La recuperación de la actividad económica en Argentina enfrentó un nuevo revés en agosto, según los últimos informes del Instituto Nacional de Estadística y Censos (INDEC). Mientras que la construcción interrumpió una serie de cuatro meses de recuperación, la industria mostró señales de debilitamiento en su crecimiento, reflejando un panorama complejo para la economía nacional. El índice de producción industrial manufacturero (IPI manufacturero) registró una caída del 6,9% en comparación con el mismo mes del año anterior, acumulando una disminución interanual del 13,6% entre enero y agosto de 2024.
A pesar de este descenso interanual, la producción industrial mostró una leve variación positiva del 1,5% respecto a julio. En contraste, la actividad de la construcción cayó un 2,9%, deteniendo su racha positiva. Comparado con agosto de 2023, el sector de la construcción sufrió una disminución del 26,4%, y en lo que va del año, acumula un descenso del 30,3%. Este desempeño se enmarca en un contexto donde doce de las dieciséis divisiones de la industria manufacturera reportaron caídas interanuales, siendo los sectores más afectados Madera, papel, edición e impresión (-17,8%); Maquinaria y equipo (-19,2%); y Productos minerales no metálicos (-22,2%).
La consultora ACM analizó estos resultados y destacó que “en conjunto, estos cinco sectores representan una incidencia negativa conjunta de 5,5 puntos porcentuales” en el nivel general del índice de actividad industrial, explicando así casi el 80% de la caída registrada.
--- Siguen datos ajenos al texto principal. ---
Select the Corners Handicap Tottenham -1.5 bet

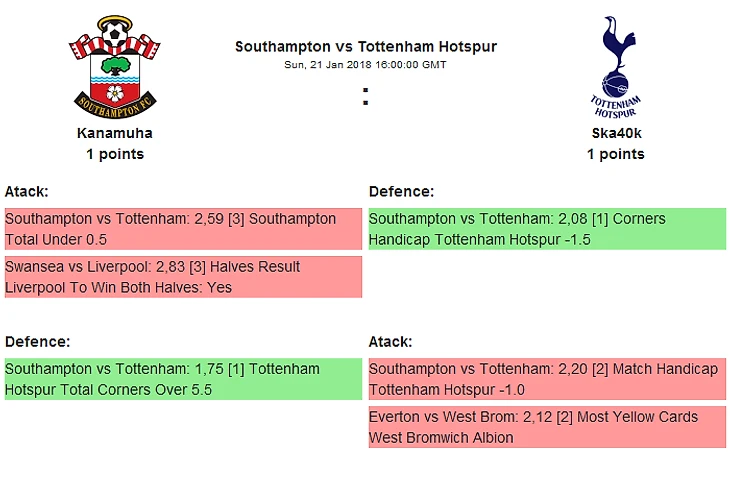pos(547,229)

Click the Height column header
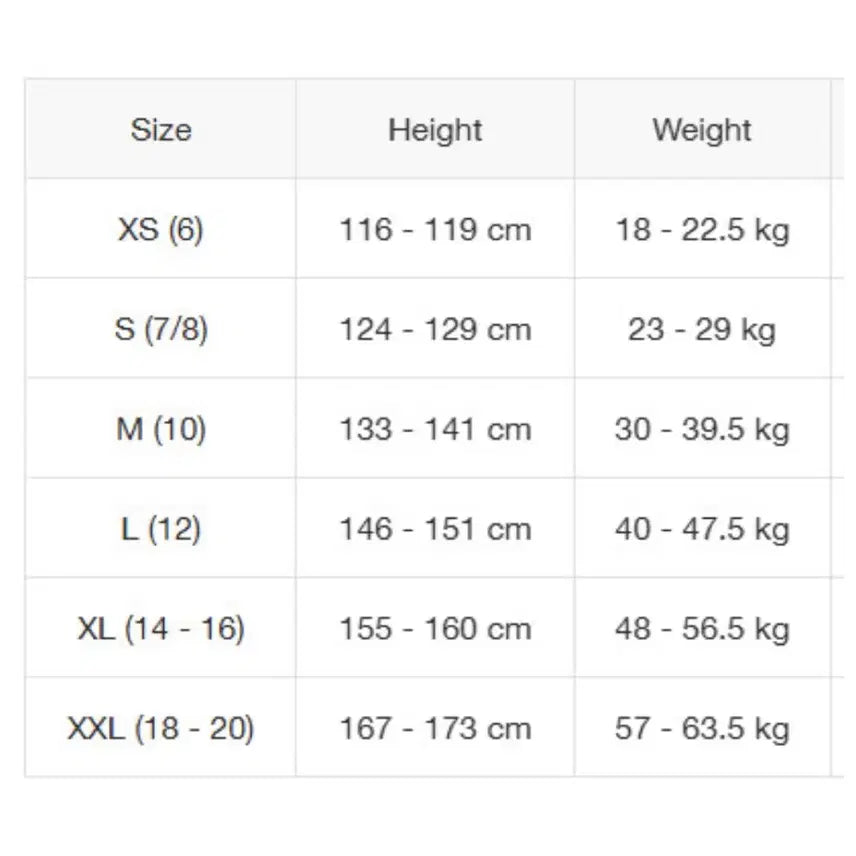click(x=435, y=130)
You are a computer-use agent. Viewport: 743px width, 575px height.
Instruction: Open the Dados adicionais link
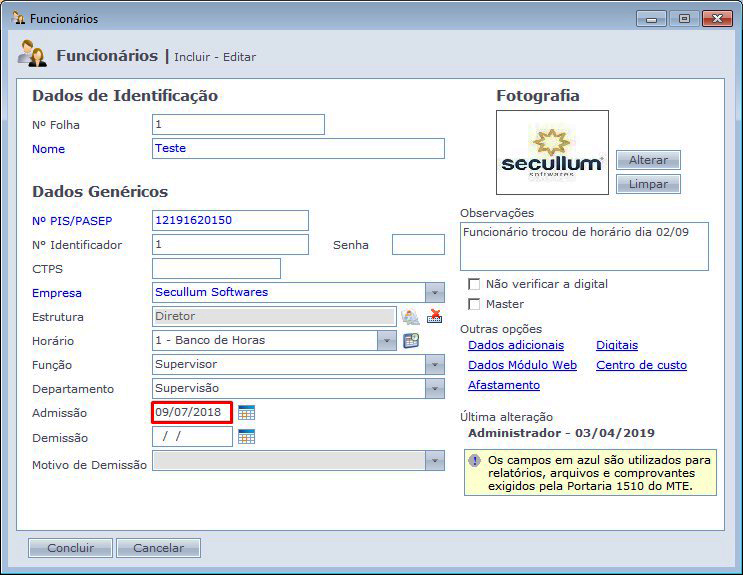click(x=515, y=345)
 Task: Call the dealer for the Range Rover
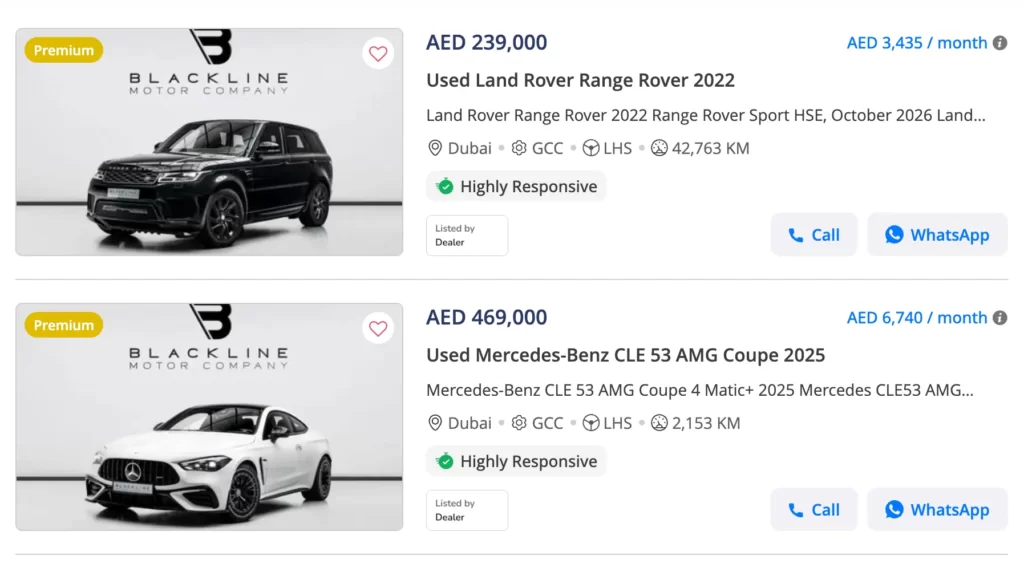coord(814,235)
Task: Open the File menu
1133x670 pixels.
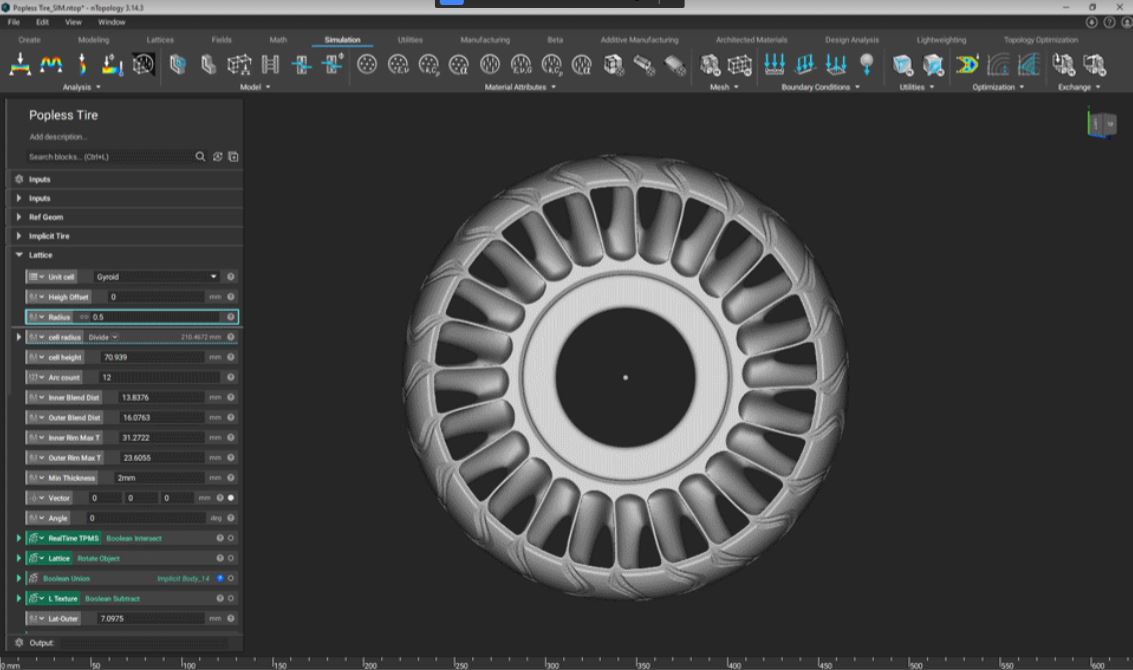Action: (14, 22)
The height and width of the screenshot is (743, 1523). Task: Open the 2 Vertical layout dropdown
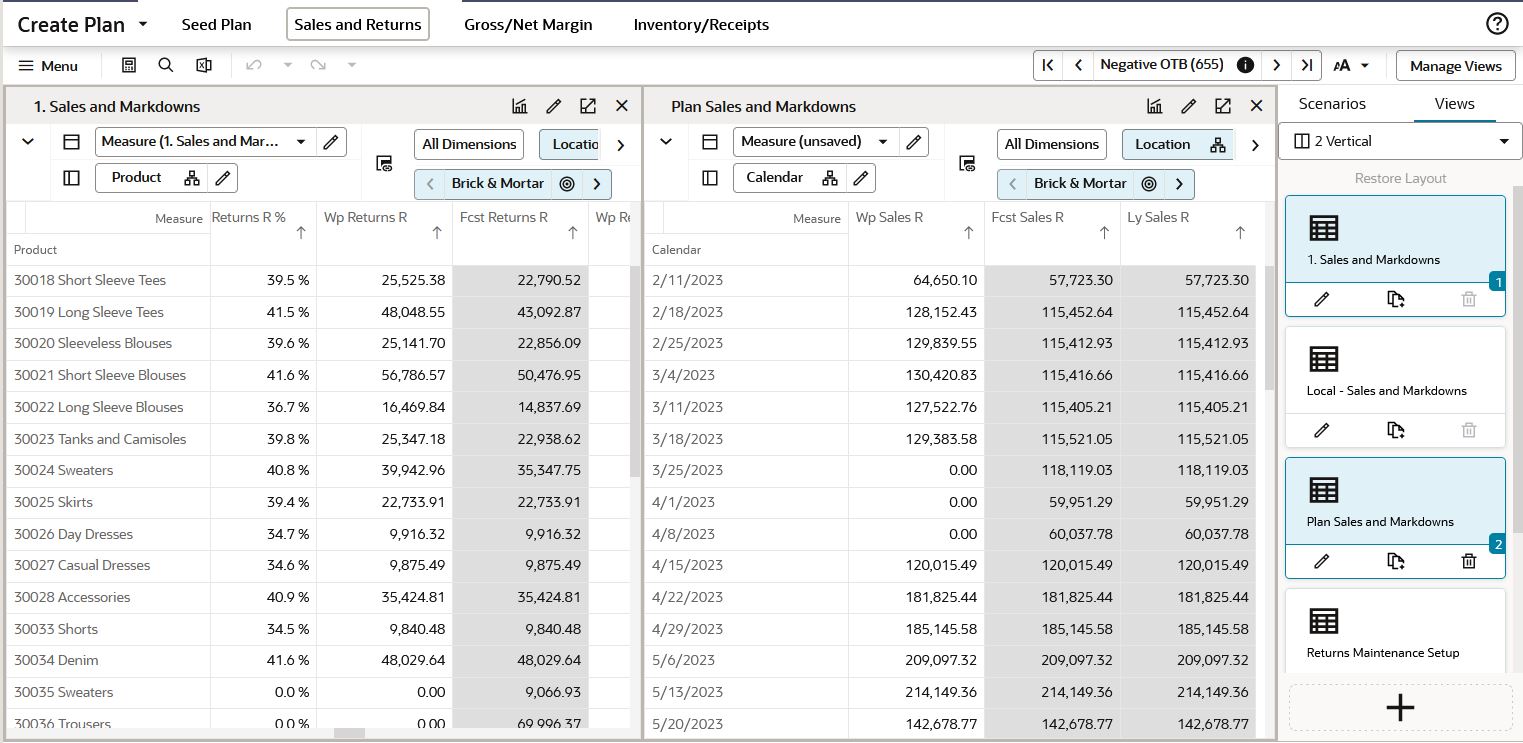tap(1399, 141)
Sin embargo, hubo algunos sectores que lograron mantenerse a flote, como Alimentos y bebidas, que creció un 1,5%, y la Refinación del petróleo, que aumentó un 12,4%. A pesar de estas ligeras recuperaciones, las proyecciones indican que “no se espera una recuperación rápida de la industria”, ya que la demanda interna aún muestra debilidades y las exportaciones sufren por la apreciación del tipo de cambio.
El panorama en el sector de la construcción también es preocupante. Según datos del INDEC, el empleo en este sector se redujo un 17,3% en julio, alcanzando los 383.509 trabajadores registrados. Las señales mixtas que se observan en la actividad económica reflejan un escenario complicado. En agosto, el Índice Construya, que mide la evolución de los volúmenes de productos vendidos al sector privado, registró una baja del 5,43% mensual, manteniéndose un 22% por debajo de los niveles de agosto de 2023. Desde Construya señalaron que “después de varios meses de mejoras, por segundo mes consecutivo en agosto enfrentamos una reducción de las ventas de materiales para obras residenciales”, sugiriendo que la reactivación del sector dependerá de la expansión del crédito hipotecario y de los fondos blanqueados.
De cara a septiembre, la consultora LCG indicó que “los indicadores de avance siguen mostrando señales difusas”, con una caída en el índice Construya del 5,4% y un leve aumento en los despachos de cemento del 3,8%. En el ámbito industrial, la producción automotriz experimentó una leve caída del 0,2%, mientras que la producción de carne vacuna creció un 2,7% mensual. Estas fluctuaciones evidencian la complejidad del contexto económico argentino, donde sectores clave enfrentan desafíos significativos a medida que buscan retomar un camino de crecimiento sostenido.